Côté staff, Armond, le manager gay middle-aged replonge dans ses addictions. Lani, sa stagiaire native de Hawaï, lui cache sa grossesse pour ne pas louper un jour de travail. Belinda, la responsable du spa, se fait méchamment gaslighter entre deux chants traditionnels hawaïens. Dillon, un jeune serveur, assouvit autant les désirs de ses clients que ceux de son manager. Et enfin, Kai, mi-serveur mi-danseur natif de l’île, tente d’obtenir réparation sur les conseils malveillants de sa crush.

Aidée par un casting 5 étoiles, la série nous dévoile épisode après épisode que le rêve américain (#quandonveutonpeut) n’est qu’un leurre. Rachel, jeune journaliste issue de la middle class, nous fait réaliser que même en 2021, on peut choisir de se marier pour des raisons purement économiques. Évidemment, on aurait voulu qu’elle quitte Shane mais let’s be real, dans une économie pareille, on comprend qu’elle ait besoin de stabilité financière. De tous‧tes les client‧es, Rachel est la seule à se questionner sur sa carrière. De leur côté, les employé‧es de l’hôtel n’ont pas le luxe de se poser ces questions et font de leur mieux pour satisfaire les besoins des client‧es et de leur égo. On retient que la réussite n’est atteignable que pour certain‧es et que ce sont toujours les mêmes (spoiler : les riches).

 

 

2# L’argent n’achète pas tout (surtout pas le self-love)

 

La série étant centrée sur des personnages richissimes, l’argent revient souvent dans les conversations. Et si certain‧es remettent en cause leur rapport à l’argent, d’autres ne se posent tout simplement pas la question.

 

C’est le cas de Shane par exemple, qui est agacé à l’idée que sa femme Rachel puisse avoir envie de poursuivre sa carrière de journaliste, même pendant les vacances. Pour lui, elle n’a plus besoin de travailler et devrait profiter de son nouveau statut social de trophy wife.

 

Dans la famille Mossbacher, l’argent est tantôt un sujet de débat sur le privilège tantôt un moyen de se racheter quand on fait une erreur. Mark confie à son fils qu’il a acheté des bracelets à 75 000$ à Nicole pour se faire pardonner une infidélité. Résultat : elle ne lui a jamais pardonné et le couple ne se touche plus depuis des années. Leur fille Olivia, qui défend corps et âme la justice sociale, semble pourtant peu se questionner sur la richesse familiale et donc sur la sienne. Quand Paula lui assène qu’elle n’est pas si différente du reste de sa famille, elle s’effondre.

 

S’il y a un personnage clairvoyant sur sa relation complexe à l’argent, c’est Tanya. En plein deuil de sa mère, avec qui elle entretenait une relation chaotique, elle vient noyer sa peine dans les lagons hawaïens (et l’alcool).

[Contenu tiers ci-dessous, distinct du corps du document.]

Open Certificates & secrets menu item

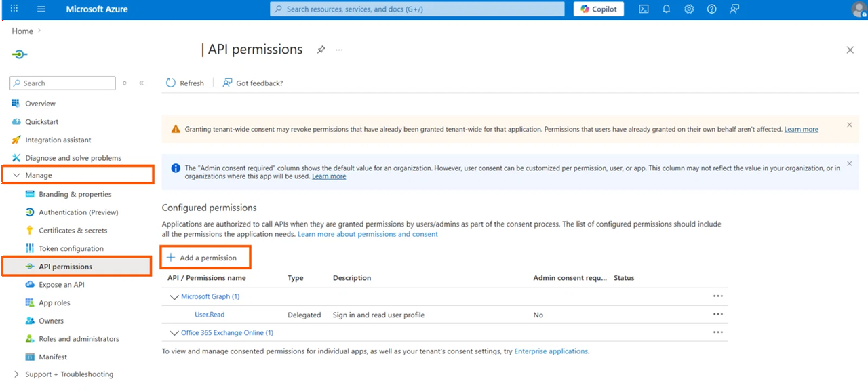(x=73, y=231)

Dès le début de son séjour, elle trouve du réconfort au sein du spa de l’hôtel, où Belinda la chouchoute. Tanya, revigorée par son soin, propose à Belinda d’investir pour qu’elle puisse ouvrir son propre salon de bien-être. Là, débute une relation amicale complètement asymétrique entre les deux femmes. À la fois sceptique et enthousiaste, Belinda commence à se projeter. Mais c’était sans compter sur le voisin de chambre de Tanya, qui devient un love interest en 2 secondes 3. Exit le projet de spa avec Belinda, bonjour la love story à Aspen. Tanya sait pertinemment qu’elle est pétrie d’insécurités et qu’elle utilise son compte en banque pour avoir le contrôle dans ses relations. La dernière chose dont elle a besoin dans sa vie, dit-elle, c’est d’une autre relation transactionnelle. Et on la croit, c’est juste problématique que ça se fasse au détriment d’une femme noire, à qui elle avait fait miroiter un bel avenir.

 

Le personnage de Tanya illustre parfaitement le white savior complex, quand une personne - généralement blanche - vient en aide à des personnes racisées de manière intéressée pour faire bonne figure et apaiser sa conscience. Tanya pense qu’en achetant l’affection des autres, elle finira par s’aimer elle-même. Mark espère acheter le pardon de Nicole et Shane le bonheur de Rachel. Leur richesse leur donne l’illusion d’avoir une vie ordonnée mais iels préfèrent aligner les billets plutôt que d’affronter la réalité et avoir des conversations difficiles. On retient qu’iels ont tous‧tes bien besoin d’une thérapie et good for them, l’argent ne sera pas un frein.

 

 

3# On ne peut pas échapper à ses privilèges

 

Désolées pour la team #onnepeutplusriendire mais The White Lotus est la preuve du contraire. Tout le génie de la série est de parvenir à aborder le mépris de classe, le sexisme et l’homophobie (entre autres), sans en faire les thèmes principaux du show.

 

Au White Lotus, le privilège est à tous les étages, qu’il soit de race, de classe ou de genre. Le personnage de Paula, caution antiraciste de sa BFF, est particulièrement intéressant.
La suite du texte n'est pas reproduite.